Some of our current questions are:
- can we even compare these two technologies like that?
- which method should we choose for transforming/normalizing the data?
- and should we expect aligned boxplots for samples with the same class but coming from different datasets? (I mean, is there a method capable of doing so?)
@Mensur DIakic, If you know, would you please introduce a couple of reading/training materials on applying classifiers (like RF) on genomic data? For sure Google can help but need to have ideas from an experinced fellow. Thanks
I have never built a classifier specifically for RNA-Seq or microarray data, but there should be no major differences here from any other data type. As long as you set up proper cross-validation, random forests usually do not overfit and tend to work out of the box. If you want to squeeze the last bit out of it, extreme boosting methods such as
xgboost
andLightGBM
can do even better, but they require greater care and some hyperparameter optimization.Hello Professor Dlakic, first of all, thanks for your answer.
I'm afraid I might've miscommunicated our needs. We already have a decent classification model (using a Gradient Boosting Classifier and also SVM) for each dataset isolated (validated by a cross-validation process). The individual data transformations are, I think, well-carried and the data preprocessing looks pretty good. By the way, the Microarray datasets came specifically from a study that published an extensively curated microarray database for ML benchmarking.

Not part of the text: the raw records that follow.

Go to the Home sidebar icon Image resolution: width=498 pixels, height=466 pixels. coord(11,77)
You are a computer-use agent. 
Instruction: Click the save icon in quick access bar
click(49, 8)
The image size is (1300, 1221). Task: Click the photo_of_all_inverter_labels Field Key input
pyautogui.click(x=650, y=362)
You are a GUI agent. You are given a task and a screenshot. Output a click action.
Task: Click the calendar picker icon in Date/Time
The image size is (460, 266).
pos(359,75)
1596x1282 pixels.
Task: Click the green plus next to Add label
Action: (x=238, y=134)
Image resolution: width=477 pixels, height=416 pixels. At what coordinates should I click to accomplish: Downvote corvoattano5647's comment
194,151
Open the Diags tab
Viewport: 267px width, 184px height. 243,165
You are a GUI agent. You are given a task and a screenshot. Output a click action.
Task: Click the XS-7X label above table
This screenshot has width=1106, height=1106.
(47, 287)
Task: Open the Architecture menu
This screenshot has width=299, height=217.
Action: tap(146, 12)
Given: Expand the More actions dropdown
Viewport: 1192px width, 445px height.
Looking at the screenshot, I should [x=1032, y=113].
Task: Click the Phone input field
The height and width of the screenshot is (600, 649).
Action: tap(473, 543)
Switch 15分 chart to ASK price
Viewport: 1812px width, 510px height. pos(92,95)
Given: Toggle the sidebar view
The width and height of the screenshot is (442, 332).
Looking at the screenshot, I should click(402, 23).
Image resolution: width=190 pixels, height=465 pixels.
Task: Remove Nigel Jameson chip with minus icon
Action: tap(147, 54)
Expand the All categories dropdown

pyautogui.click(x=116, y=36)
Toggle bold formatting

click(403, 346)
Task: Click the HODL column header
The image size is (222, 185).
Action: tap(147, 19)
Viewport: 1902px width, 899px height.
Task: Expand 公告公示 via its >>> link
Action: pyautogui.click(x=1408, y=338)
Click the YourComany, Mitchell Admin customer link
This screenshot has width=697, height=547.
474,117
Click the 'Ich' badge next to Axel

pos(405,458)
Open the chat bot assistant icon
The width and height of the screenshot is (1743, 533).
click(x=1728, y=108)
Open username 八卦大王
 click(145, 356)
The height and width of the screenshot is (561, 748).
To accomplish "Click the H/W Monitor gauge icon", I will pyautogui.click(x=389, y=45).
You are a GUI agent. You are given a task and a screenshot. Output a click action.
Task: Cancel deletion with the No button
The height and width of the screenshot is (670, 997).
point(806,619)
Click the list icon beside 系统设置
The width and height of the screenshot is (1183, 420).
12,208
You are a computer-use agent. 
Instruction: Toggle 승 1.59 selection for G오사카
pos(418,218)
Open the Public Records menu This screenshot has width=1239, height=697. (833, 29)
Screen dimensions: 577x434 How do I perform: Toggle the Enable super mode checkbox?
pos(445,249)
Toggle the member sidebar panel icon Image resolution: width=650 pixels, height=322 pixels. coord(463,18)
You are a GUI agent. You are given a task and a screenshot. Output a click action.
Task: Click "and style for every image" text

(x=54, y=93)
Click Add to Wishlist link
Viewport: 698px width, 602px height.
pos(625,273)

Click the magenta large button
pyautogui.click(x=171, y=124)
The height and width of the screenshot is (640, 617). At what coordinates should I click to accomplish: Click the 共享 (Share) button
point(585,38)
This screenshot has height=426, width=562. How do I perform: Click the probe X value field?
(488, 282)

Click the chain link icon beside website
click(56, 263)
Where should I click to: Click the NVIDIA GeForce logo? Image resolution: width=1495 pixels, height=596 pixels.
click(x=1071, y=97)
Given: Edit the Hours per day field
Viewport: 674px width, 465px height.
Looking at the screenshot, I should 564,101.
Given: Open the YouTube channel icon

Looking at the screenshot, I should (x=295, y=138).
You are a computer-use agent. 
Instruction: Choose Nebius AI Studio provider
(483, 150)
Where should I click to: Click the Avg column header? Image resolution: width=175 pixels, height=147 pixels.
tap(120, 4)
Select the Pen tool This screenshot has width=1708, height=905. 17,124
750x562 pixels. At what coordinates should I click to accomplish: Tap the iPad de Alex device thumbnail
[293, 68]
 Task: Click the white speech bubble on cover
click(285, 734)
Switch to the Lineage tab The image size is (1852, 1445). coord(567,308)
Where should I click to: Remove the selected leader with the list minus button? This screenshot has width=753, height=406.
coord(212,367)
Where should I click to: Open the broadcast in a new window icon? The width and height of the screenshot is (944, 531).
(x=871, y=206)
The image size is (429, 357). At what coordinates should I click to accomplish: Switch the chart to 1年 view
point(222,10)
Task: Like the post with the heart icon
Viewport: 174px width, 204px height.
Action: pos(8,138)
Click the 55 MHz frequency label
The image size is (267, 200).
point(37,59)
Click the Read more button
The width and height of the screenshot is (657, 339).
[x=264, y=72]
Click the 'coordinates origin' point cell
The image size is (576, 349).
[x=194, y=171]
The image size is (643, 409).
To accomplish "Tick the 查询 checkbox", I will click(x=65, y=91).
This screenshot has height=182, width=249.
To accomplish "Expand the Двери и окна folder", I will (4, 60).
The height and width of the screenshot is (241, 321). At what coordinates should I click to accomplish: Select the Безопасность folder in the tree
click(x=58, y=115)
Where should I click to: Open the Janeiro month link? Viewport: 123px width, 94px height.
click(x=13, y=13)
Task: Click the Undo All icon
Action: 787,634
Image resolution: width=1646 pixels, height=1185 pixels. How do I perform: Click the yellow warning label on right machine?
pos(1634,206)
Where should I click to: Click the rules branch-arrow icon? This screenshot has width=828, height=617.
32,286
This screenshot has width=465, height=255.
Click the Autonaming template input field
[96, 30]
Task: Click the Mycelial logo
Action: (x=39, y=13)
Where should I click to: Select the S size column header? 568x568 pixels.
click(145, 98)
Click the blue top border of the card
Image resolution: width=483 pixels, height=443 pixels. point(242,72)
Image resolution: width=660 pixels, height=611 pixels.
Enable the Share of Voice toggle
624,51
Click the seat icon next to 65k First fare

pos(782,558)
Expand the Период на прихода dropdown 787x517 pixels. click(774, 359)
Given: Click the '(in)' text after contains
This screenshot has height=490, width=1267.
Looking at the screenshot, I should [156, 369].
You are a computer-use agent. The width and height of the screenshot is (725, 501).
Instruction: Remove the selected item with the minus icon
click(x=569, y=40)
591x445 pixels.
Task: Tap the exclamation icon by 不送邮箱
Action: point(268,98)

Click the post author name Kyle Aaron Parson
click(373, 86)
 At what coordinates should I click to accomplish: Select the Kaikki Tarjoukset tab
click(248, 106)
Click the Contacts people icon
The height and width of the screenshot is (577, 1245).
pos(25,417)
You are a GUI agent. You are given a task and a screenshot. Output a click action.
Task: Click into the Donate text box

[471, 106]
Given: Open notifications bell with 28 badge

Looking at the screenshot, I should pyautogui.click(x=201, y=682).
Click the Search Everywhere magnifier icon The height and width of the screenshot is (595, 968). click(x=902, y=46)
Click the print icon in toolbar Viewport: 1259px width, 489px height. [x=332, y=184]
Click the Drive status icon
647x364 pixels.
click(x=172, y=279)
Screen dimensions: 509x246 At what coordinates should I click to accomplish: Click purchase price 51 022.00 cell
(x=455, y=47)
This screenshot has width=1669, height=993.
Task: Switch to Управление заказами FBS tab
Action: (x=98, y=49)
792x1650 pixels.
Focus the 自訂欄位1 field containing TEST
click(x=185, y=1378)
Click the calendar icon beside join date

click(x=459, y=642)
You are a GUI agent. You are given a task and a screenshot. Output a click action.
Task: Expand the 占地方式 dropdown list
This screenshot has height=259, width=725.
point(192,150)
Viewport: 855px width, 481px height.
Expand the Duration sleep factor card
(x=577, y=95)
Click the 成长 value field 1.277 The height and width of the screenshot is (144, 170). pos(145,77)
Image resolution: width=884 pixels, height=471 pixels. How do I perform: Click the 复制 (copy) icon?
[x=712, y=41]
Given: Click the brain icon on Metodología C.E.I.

However, what we really want to do is to be able to train a model in, let's say, an RNA-Seq dataset, and use this trained model to classify samples comming from different datasets, which may be originated also from RNA-Seq as well as Microarray experiments. So the transformation method should be able to "map" the new data to the same IQR/median as the training data (now, this is what we thought and started to question).
As we know, not only these methods work differently but there are also variations from one technology to another (e.g, different microarray platforms). There already are some scientific efforts to understad how could we eliminate those lab differences without interfering in the biological information of the data. We even reviewed a few studies investigating cross-platform normalization techniques, but we were still not able to achieve that similar IQR/median between different datasets I mentioned above. Maybe, as the preliminar results suggest, we should forget about this and simply MinMax the preprocessed data?
I have no first-hand experience with this kind of data. That said, it seems reasonable to repeat the standardization procedure with future data that they already did to create the benchmarking dataset.
I would not rely on the fact that MinMax scaling happens to work on some unseen data you have tried. As you know, the sigmoid has a property of being relatively insensitive to small changes in some parts of the plot, but there is a part where it rises steeply. It may be that the datasets you tried so far were on a similar enough scale as your training data that a simple MinMax was sufficient. I would hesitate to extrapolate that to all future datasets. At the very least I would try subtracting the mean and scaling the variance, though you may need to re-train the original classifier using the same approach.